=== Directions for this task ===
In full and without change, repeat the records shown below.
########
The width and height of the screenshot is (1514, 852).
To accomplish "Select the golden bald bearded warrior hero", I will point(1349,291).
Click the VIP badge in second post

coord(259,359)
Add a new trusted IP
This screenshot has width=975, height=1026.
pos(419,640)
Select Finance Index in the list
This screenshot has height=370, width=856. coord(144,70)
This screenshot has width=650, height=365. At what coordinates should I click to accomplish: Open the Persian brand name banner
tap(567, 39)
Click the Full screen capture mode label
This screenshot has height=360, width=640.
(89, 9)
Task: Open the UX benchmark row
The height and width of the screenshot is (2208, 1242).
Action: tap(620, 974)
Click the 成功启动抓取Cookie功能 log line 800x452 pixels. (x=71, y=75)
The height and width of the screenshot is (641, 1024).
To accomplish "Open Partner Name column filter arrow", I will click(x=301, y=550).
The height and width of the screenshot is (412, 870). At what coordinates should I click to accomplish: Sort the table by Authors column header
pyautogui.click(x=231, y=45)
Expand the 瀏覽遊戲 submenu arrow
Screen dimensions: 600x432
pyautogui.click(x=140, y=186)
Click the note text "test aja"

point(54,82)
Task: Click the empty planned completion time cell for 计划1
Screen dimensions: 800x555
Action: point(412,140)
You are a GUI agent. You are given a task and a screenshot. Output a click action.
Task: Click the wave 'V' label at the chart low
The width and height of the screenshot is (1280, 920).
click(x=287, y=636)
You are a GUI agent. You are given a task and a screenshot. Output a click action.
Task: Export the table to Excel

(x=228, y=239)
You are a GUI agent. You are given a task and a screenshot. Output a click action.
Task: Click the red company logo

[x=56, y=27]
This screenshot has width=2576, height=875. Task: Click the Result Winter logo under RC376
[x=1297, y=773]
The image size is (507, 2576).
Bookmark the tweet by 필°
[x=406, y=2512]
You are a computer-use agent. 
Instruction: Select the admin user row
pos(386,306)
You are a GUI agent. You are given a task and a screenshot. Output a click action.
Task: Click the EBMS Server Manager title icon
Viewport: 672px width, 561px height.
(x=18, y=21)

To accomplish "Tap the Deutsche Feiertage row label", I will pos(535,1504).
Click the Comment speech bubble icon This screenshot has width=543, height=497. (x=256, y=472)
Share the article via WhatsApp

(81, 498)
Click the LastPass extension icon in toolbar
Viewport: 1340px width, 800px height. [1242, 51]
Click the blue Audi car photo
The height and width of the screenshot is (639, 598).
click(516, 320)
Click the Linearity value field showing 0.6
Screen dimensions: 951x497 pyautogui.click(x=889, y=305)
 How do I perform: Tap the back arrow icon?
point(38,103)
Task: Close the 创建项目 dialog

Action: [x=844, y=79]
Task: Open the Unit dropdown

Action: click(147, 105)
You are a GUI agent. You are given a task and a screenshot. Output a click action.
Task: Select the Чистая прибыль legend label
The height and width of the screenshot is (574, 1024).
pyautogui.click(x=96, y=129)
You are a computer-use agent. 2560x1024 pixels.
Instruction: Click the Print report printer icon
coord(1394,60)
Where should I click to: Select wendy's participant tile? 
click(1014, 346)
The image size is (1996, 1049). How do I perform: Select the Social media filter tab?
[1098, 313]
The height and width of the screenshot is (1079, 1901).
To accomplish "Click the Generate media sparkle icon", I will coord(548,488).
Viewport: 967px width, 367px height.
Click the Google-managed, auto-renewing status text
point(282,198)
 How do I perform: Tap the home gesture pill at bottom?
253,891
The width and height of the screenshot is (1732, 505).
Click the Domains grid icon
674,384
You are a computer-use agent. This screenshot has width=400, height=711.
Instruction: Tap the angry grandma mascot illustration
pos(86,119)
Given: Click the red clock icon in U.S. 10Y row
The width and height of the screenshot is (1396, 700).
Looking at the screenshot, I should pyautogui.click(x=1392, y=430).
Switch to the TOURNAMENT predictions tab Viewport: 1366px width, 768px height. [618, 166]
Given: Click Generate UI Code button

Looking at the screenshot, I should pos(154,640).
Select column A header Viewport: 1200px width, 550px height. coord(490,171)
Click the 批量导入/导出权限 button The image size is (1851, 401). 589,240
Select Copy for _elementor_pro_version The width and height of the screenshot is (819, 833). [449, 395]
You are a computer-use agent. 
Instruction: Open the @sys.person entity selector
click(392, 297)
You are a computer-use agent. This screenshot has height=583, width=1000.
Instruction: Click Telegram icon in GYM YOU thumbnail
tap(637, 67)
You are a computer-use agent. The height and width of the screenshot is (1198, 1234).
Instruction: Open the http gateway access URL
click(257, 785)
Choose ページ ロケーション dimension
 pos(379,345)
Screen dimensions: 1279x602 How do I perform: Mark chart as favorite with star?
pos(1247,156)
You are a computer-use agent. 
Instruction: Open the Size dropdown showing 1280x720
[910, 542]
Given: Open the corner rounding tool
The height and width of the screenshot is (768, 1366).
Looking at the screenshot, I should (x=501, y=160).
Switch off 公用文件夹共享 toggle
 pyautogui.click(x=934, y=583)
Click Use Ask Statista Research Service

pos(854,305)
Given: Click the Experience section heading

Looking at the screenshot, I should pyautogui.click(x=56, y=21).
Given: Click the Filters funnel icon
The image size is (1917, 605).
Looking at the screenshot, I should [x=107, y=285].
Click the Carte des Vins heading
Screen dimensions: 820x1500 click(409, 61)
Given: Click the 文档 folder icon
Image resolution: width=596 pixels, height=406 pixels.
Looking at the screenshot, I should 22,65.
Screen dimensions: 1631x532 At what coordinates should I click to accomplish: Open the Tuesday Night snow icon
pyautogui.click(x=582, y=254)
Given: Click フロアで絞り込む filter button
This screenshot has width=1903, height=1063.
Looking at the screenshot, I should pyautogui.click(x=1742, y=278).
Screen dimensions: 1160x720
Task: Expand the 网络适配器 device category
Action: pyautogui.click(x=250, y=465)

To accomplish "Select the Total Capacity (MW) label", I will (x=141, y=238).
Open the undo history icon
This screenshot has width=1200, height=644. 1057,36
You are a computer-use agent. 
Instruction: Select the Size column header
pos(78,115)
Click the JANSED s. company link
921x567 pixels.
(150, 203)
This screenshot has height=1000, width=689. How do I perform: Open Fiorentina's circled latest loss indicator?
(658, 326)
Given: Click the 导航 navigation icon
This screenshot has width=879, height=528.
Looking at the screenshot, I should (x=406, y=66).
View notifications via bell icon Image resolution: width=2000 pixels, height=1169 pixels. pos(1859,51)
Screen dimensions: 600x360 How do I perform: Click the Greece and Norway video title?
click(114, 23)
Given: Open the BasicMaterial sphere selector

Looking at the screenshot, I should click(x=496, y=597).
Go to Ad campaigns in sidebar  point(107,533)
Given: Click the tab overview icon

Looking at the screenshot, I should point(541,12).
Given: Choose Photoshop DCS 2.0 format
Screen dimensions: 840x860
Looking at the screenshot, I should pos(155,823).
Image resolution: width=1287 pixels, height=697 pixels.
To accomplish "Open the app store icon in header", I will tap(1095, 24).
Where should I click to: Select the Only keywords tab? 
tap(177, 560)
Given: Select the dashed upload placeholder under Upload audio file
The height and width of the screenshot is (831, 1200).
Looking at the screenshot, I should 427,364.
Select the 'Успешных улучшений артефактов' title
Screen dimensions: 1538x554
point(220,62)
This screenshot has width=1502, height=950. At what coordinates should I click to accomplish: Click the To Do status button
########
=== Result for this task ===
The width and height of the screenshot is (1514, 852).
To accomplish "Select the golden bald bearded warrior hero", I will point(1349,291).
Click the VIP badge in second post

coord(259,359)
Add a new trusted IP
This screenshot has width=975, height=1026.
pos(419,640)
Select Finance Index in the list
This screenshot has height=370, width=856. coord(144,70)
This screenshot has width=650, height=365. At what coordinates should I click to accomplish: Open the Persian brand name banner
tap(567, 39)
Click the Full screen capture mode label
This screenshot has height=360, width=640.
(89, 9)
Task: Open the UX benchmark row
The height and width of the screenshot is (2208, 1242).
Action: tap(620, 974)
Click the 成功启动抓取Cookie功能 log line 800x452 pixels. (x=71, y=75)
The height and width of the screenshot is (641, 1024).
To accomplish "Open Partner Name column filter arrow", I will click(x=301, y=550).
The height and width of the screenshot is (412, 870). At what coordinates should I click to accomplish: Sort the table by Authors column header
pyautogui.click(x=231, y=45)
Expand the 瀏覽遊戲 submenu arrow
Screen dimensions: 600x432
pyautogui.click(x=140, y=186)
Click the note text "test aja"

point(54,82)
Task: Click the empty planned completion time cell for 计划1
Screen dimensions: 800x555
Action: point(412,140)
You are a GUI agent. You are given a task and a screenshot. Output a click action.
Task: Click the wave 'V' label at the chart low
The width and height of the screenshot is (1280, 920).
click(x=287, y=636)
You are a GUI agent. You are given a task and a screenshot. Output a click action.
Task: Export the table to Excel

(x=228, y=239)
You are a GUI agent. You are given a task and a screenshot. Output a click action.
Task: Click the red company logo

[x=56, y=27]
This screenshot has width=2576, height=875. Task: Click the Result Winter logo under RC376
[x=1297, y=773]
The image size is (507, 2576).
Bookmark the tweet by 필°
[x=406, y=2512]
You are a computer-use agent. 
Instruction: Select the admin user row
pos(386,306)
You are a GUI agent. You are given a task and a screenshot. Output a click action.
Task: Click the EBMS Server Manager title icon
Viewport: 672px width, 561px height.
(x=18, y=21)

To accomplish "Tap the Deutsche Feiertage row label", I will pos(535,1504).
Click the Comment speech bubble icon This screenshot has width=543, height=497. (x=256, y=472)
Share the article via WhatsApp

(81, 498)
Click the LastPass extension icon in toolbar
Viewport: 1340px width, 800px height. [1242, 51]
Click the blue Audi car photo
The height and width of the screenshot is (639, 598).
click(516, 320)
Click the Linearity value field showing 0.6
Screen dimensions: 951x497 pyautogui.click(x=889, y=305)
 How do I perform: Tap the back arrow icon?
point(38,103)
Task: Close the 创建项目 dialog

Action: [x=844, y=79]
Task: Open the Unit dropdown

Action: click(147, 105)
You are a GUI agent. You are given a task and a screenshot. Output a click action.
Task: Select the Чистая прибыль legend label
The height and width of the screenshot is (574, 1024).
pyautogui.click(x=96, y=129)
You are a computer-use agent. 2560x1024 pixels.
Instruction: Click the Print report printer icon
coord(1394,60)
Where should I click to: Select wendy's participant tile? 
click(1014, 346)
The image size is (1996, 1049). How do I perform: Select the Social media filter tab?
[1098, 313]
The height and width of the screenshot is (1079, 1901).
To accomplish "Click the Generate media sparkle icon", I will coord(548,488).
Viewport: 967px width, 367px height.
Click the Google-managed, auto-renewing status text
point(282,198)
 How do I perform: Tap the home gesture pill at bottom?
253,891
The width and height of the screenshot is (1732, 505).
Click the Domains grid icon
674,384
You are a computer-use agent. This screenshot has width=400, height=711.
Instruction: Tap the angry grandma mascot illustration
pos(86,119)
Given: Click the red clock icon in U.S. 10Y row
The width and height of the screenshot is (1396, 700).
Looking at the screenshot, I should pyautogui.click(x=1392, y=430).
Switch to the TOURNAMENT predictions tab Viewport: 1366px width, 768px height. [618, 166]
Given: Click Generate UI Code button

Looking at the screenshot, I should pos(154,640).
Select column A header Viewport: 1200px width, 550px height. coord(490,171)
Click the 批量导入/导出权限 button The image size is (1851, 401). 589,240
Select Copy for _elementor_pro_version The width and height of the screenshot is (819, 833). [449, 395]
You are a computer-use agent. 
Instruction: Open the @sys.person entity selector
click(392, 297)
You are a computer-use agent. This screenshot has height=583, width=1000.
Instruction: Click Telegram icon in GYM YOU thumbnail
tap(637, 67)
You are a computer-use agent. The height and width of the screenshot is (1198, 1234).
Instruction: Open the http gateway access URL
click(257, 785)
Choose ページ ロケーション dimension
 pos(379,345)
Screen dimensions: 1279x602 How do I perform: Mark chart as favorite with star?
pos(1247,156)
You are a computer-use agent. 
Instruction: Open the Size dropdown showing 1280x720
[910, 542]
Given: Open the corner rounding tool
The height and width of the screenshot is (768, 1366).
Looking at the screenshot, I should (x=501, y=160).
Switch off 公用文件夹共享 toggle
 pyautogui.click(x=934, y=583)
Click Use Ask Statista Research Service

pos(854,305)
Given: Click the Experience section heading

Looking at the screenshot, I should pyautogui.click(x=56, y=21).
Given: Click the Filters funnel icon
The image size is (1917, 605).
Looking at the screenshot, I should [x=107, y=285].
Click the Carte des Vins heading
Screen dimensions: 820x1500 click(409, 61)
Given: Click the 文档 folder icon
Image resolution: width=596 pixels, height=406 pixels.
Looking at the screenshot, I should 22,65.
Screen dimensions: 1631x532 At what coordinates should I click to accomplish: Open the Tuesday Night snow icon
pyautogui.click(x=582, y=254)
Given: Click フロアで絞り込む filter button
This screenshot has width=1903, height=1063.
Looking at the screenshot, I should pyautogui.click(x=1742, y=278).
Screen dimensions: 1160x720
Task: Expand the 网络适配器 device category
Action: pyautogui.click(x=250, y=465)

To accomplish "Select the Total Capacity (MW) label", I will (x=141, y=238).
Open the undo history icon
This screenshot has width=1200, height=644. 1057,36
You are a computer-use agent. 
Instruction: Select the Size column header
pos(78,115)
Click the JANSED s. company link
921x567 pixels.
(150, 203)
This screenshot has height=1000, width=689. How do I perform: Open Fiorentina's circled latest loss indicator?
(658, 326)
Given: Click the 导航 navigation icon
This screenshot has width=879, height=528.
Looking at the screenshot, I should (x=406, y=66).
View notifications via bell icon Image resolution: width=2000 pixels, height=1169 pixels. pos(1859,51)
Screen dimensions: 600x360 How do I perform: Click the Greece and Norway video title?
click(114, 23)
Given: Open the BasicMaterial sphere selector

Looking at the screenshot, I should click(x=496, y=597).
Go to Ad campaigns in sidebar  point(107,533)
Given: Click the tab overview icon

Looking at the screenshot, I should point(541,12).
Given: Choose Photoshop DCS 2.0 format
Screen dimensions: 840x860
Looking at the screenshot, I should pos(155,823).
Image resolution: width=1287 pixels, height=697 pixels.
To accomplish "Open the app store icon in header", I will tap(1095, 24).
Where should I click to: Select the Only keywords tab? 
tap(177, 560)
Given: Select the dashed upload placeholder under Upload audio file
The height and width of the screenshot is (831, 1200).
Looking at the screenshot, I should 427,364.
Select the 'Успешных улучшений артефактов' title
Screen dimensions: 1538x554
point(220,62)
This screenshot has width=1502, height=950. At what coordinates should I click to accomplish: Click the To Do status button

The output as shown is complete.